_Data provided_.
====

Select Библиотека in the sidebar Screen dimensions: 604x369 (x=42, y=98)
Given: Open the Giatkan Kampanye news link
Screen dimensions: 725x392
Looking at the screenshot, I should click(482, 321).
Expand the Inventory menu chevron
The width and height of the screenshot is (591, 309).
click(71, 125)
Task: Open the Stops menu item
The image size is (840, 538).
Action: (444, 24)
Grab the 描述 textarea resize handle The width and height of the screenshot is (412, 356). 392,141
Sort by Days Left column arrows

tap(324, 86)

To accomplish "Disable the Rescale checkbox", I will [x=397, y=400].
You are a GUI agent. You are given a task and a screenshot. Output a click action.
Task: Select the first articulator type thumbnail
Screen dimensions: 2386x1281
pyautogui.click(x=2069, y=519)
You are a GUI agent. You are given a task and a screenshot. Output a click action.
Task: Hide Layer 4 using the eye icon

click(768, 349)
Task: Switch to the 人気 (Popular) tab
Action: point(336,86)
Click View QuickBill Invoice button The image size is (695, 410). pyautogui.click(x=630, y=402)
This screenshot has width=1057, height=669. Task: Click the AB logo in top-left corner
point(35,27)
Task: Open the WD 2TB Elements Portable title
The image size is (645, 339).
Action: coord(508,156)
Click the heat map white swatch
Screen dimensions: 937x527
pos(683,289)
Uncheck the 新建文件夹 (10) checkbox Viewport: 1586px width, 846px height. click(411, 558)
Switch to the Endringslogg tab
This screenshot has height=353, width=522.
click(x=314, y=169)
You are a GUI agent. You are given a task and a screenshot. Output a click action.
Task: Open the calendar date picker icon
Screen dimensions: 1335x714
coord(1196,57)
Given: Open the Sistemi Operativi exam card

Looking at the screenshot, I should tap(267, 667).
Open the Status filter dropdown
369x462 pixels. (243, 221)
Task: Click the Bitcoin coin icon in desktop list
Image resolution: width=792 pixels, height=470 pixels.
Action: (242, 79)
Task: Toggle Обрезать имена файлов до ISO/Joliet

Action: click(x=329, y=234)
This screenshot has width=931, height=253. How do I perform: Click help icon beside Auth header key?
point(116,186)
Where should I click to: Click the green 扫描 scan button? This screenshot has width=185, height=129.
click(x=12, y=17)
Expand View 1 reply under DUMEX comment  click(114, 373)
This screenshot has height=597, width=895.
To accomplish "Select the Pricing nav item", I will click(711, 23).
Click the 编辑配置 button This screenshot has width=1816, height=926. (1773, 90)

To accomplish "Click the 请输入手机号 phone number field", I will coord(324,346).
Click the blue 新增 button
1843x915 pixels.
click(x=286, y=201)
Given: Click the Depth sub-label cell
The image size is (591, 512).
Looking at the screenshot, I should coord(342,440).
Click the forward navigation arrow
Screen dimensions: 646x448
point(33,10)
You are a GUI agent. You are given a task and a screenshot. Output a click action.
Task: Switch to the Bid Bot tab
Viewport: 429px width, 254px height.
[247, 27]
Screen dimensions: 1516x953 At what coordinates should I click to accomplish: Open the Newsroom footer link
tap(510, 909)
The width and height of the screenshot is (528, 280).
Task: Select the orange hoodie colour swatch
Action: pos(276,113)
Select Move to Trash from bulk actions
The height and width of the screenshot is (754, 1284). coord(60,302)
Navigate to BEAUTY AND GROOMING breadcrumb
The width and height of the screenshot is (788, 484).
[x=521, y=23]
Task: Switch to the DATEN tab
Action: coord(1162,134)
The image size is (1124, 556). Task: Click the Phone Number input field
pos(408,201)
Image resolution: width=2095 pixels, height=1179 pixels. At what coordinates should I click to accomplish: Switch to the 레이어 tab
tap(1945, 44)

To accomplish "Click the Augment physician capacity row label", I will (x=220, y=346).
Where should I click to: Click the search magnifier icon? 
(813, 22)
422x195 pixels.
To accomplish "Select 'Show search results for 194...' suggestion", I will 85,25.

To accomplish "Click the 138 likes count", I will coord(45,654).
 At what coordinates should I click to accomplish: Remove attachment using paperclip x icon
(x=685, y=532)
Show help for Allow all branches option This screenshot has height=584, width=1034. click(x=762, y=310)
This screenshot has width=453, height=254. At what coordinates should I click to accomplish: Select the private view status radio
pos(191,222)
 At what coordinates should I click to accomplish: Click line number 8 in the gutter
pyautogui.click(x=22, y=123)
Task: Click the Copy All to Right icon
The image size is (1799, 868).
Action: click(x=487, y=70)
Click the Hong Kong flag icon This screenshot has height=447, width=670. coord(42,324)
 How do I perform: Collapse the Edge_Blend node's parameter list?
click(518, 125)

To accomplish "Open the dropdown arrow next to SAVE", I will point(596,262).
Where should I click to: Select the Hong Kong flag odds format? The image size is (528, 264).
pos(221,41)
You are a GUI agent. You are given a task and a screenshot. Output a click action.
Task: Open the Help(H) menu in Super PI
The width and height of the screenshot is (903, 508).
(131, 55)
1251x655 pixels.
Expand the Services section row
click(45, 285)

====

_Challenge_. Copy out, word for word, the lines of the records from the first line through the line that contains "will [x=397, y=400].", including both of those lines.

_Exercise answer_.
Select Библиотека in the sidebar Screen dimensions: 604x369 (x=42, y=98)
Given: Open the Giatkan Kampanye news link
Screen dimensions: 725x392
Looking at the screenshot, I should click(482, 321).
Expand the Inventory menu chevron
The width and height of the screenshot is (591, 309).
click(71, 125)
Task: Open the Stops menu item
The image size is (840, 538).
Action: (444, 24)
Grab the 描述 textarea resize handle The width and height of the screenshot is (412, 356). 392,141
Sort by Days Left column arrows

tap(324, 86)

To accomplish "Disable the Rescale checkbox", I will [x=397, y=400].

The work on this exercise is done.